Figure 4. Definition of the joint angle of the human arm using skeleton data.

4. 实现方法及实验验证

4.1 System Implementation

We implemented a prototype of the vision-based markerless full-body skeleton tracking system using multiple devices, two Kinect DK and one RealSense D435i. The system setup is shown in Figure 5. A graphic workstation(Intel Core i5-8400H at 4.2GHz, 16GB RAM, and NVIDIA GPU 1650) is applied as the server to drive the main 3D skeleton tracking and data fusion program. These visual devices are connected to the server computer via a USB 3.0 communication hub. The ground control station(GCS) is the human-control client that obtains the robot state information and publishes the control commands in real-time. When a foreground object blocks the view of part of a background object for one of the two cameras on a device, the occlusion will occur. Therefore, multiple Azure Kinect DK devices should be synchronized with one master and one subordinate device to reduce the occlusions. The master device's Sync Out port provides the triggering signal for the subordinate device's Sync In port through a 3.5-mm audio cable.

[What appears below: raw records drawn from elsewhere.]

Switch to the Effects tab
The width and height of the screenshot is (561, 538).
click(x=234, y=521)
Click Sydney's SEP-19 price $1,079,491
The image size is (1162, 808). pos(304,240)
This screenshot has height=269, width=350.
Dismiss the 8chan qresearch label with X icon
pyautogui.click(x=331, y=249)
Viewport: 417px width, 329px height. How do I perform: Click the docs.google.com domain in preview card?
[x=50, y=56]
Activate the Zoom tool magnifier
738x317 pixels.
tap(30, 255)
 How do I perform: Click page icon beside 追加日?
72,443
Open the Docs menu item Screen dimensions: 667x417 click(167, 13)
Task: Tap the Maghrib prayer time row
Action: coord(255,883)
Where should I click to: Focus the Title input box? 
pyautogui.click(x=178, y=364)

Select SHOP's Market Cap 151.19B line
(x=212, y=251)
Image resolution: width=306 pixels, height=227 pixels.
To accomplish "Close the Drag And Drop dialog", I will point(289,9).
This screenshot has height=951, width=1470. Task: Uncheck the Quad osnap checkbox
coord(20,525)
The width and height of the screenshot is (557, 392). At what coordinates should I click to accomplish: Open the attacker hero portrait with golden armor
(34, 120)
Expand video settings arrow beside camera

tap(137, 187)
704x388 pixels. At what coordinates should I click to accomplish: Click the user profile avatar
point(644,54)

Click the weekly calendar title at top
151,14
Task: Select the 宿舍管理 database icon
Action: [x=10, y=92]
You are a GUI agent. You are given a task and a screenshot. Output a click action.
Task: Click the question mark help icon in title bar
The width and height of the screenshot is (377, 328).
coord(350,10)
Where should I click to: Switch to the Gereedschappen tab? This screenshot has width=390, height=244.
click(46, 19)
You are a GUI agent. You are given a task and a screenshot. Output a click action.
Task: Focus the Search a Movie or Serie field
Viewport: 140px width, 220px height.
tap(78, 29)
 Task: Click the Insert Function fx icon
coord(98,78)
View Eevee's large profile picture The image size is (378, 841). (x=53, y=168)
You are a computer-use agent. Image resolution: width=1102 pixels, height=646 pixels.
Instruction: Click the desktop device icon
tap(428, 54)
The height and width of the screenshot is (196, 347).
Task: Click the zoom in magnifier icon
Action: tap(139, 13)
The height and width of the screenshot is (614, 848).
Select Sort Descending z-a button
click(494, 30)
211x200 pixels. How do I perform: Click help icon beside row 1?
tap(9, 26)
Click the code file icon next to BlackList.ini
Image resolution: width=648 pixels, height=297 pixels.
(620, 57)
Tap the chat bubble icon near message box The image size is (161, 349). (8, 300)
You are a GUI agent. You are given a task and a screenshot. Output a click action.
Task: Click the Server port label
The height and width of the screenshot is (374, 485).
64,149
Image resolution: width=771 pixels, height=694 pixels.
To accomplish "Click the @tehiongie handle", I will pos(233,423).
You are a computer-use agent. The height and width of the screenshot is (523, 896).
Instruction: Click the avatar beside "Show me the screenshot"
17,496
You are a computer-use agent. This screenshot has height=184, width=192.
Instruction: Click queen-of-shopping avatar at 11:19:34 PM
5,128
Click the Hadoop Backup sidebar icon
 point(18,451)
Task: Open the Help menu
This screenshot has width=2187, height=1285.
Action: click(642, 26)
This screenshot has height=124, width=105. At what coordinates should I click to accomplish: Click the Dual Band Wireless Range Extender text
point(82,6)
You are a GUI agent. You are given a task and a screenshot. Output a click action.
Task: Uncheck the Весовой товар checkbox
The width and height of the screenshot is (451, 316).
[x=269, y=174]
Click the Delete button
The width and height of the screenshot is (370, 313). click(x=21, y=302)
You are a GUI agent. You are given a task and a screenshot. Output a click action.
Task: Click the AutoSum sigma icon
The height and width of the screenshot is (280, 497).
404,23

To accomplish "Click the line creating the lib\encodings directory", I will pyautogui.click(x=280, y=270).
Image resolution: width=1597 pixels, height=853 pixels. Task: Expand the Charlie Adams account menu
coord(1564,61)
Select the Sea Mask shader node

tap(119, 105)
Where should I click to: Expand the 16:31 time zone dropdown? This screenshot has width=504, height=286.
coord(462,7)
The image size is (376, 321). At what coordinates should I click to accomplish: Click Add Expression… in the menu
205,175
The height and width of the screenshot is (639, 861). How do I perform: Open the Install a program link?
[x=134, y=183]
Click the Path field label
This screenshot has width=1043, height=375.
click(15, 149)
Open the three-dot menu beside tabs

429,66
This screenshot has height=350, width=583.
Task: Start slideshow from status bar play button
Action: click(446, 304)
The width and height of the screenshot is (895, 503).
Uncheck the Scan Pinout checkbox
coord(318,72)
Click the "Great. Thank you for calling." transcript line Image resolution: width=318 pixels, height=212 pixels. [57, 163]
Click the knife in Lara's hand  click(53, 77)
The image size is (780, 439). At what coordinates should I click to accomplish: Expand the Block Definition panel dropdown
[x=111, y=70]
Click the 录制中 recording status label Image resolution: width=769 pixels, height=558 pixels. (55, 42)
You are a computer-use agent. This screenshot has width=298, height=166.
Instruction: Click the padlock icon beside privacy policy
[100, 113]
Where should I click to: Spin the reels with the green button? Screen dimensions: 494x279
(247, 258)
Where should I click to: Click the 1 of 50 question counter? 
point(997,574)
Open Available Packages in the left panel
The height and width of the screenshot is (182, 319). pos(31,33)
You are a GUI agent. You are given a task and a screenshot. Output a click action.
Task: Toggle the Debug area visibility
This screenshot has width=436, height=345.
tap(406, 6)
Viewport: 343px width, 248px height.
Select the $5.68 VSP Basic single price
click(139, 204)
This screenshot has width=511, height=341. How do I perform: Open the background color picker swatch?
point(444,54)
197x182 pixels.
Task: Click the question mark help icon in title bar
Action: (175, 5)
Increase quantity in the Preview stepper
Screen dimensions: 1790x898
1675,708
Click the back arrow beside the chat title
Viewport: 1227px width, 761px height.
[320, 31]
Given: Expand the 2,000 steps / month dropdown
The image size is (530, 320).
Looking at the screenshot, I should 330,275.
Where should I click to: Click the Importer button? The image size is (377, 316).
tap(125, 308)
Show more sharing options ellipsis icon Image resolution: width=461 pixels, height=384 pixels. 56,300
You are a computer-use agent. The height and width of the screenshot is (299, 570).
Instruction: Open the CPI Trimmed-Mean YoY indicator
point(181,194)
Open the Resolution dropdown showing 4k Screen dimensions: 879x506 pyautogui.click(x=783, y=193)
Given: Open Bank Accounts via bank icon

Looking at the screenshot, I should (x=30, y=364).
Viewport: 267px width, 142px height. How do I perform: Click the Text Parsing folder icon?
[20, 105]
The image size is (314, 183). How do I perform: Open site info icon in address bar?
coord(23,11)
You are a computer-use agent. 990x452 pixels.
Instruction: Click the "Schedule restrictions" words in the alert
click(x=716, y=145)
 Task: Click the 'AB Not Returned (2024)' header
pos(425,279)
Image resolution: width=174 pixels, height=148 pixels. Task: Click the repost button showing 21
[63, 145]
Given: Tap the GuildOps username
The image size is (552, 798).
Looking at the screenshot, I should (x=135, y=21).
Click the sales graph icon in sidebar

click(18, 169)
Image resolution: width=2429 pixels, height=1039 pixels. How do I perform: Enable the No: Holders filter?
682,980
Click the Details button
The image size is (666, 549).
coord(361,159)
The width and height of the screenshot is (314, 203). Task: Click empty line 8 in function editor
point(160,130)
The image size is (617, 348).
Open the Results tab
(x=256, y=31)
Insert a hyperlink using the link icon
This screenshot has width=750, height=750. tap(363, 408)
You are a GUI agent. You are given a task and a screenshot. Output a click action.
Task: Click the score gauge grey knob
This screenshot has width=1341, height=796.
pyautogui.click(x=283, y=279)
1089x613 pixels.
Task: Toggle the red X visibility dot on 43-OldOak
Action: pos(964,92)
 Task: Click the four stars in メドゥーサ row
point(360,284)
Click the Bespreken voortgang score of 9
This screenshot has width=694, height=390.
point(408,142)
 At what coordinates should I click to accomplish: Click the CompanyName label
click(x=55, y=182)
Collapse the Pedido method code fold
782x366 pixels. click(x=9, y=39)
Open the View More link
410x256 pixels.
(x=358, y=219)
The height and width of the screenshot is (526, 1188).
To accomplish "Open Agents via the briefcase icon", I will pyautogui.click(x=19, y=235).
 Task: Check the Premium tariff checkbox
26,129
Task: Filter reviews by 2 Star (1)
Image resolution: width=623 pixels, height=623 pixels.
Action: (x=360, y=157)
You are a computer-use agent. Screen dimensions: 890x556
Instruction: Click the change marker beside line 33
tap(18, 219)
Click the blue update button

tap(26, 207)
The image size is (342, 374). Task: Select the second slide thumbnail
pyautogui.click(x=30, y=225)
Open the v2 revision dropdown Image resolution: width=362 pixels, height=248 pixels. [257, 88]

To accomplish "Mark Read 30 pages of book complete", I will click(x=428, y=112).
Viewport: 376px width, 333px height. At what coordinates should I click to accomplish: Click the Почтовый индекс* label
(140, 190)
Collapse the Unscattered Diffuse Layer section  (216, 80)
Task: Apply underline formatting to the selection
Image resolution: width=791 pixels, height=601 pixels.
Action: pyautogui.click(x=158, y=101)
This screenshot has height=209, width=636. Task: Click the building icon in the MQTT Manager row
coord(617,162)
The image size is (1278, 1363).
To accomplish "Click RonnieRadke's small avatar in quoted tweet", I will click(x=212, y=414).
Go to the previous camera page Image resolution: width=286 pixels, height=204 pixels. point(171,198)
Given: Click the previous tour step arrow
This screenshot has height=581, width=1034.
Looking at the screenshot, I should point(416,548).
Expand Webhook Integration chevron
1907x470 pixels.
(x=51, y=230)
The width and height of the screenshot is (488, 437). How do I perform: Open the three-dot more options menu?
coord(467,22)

Figure 5. Multi-Kinect 3D skeleton state estimation system setup. (a)System architecture and main components diagram; (b) Experimental devices implementation.

The multiple Kinects are evenly placed in a semi-circle space with a radius of 2.5m, facing the center of the circle. With the setup, the tracking space of the system is shown in Figure 6. The RGB-D camera RealSense D435i is fixed at a lower height to detect operators' hand postures. The available tracking space is a hexagon with a long axis of 2.5 m (shown as the blue area), and the fine tracking space is a hexagon area with a 2.5-3.0 m diameter.

Figure 6. Tracking Space of the multi-kinect system.

4.2 Experimental Setup

To verify the efficiency of the proposed HRI method, human-robot telemanipulation for moving objects is implemented with comparative tests under two different scenarios: low stiffness mode and human-operated mode. As shown in Figure 7, the human operator moves the aerial robot arm via visual feedback from the Ground Control Station (GCS) and adapts the arm pose to move the objects to enable the aerial robot to imitate human motor adaptive behaviors through UDP communications between the host computer and the aerial manipulator.

Figure 7. Vision-guided teleoperation experimental devices for the dual-arm aerial manipulator.

4.3 Experimental Results

Joint State Estimation Experiment Results

In this study, we employed the designed multi-kinect data fusion state estimator to estimate and analyze joint angles of the human body arm, focusing on three key aspects: response speed, motion tracking accuracy, and estimation smoothness. The experiment was divided into three stages of arm movements: the first involved shoulder swing and pitch movements during 10s ~ 30s, the second involved elbow flexion and extension during 30s ~ 50s, and the third involved combined movements of the shoulder and elbow joints during 50s ~ 80s. The experimental results can be seen in Figure 8.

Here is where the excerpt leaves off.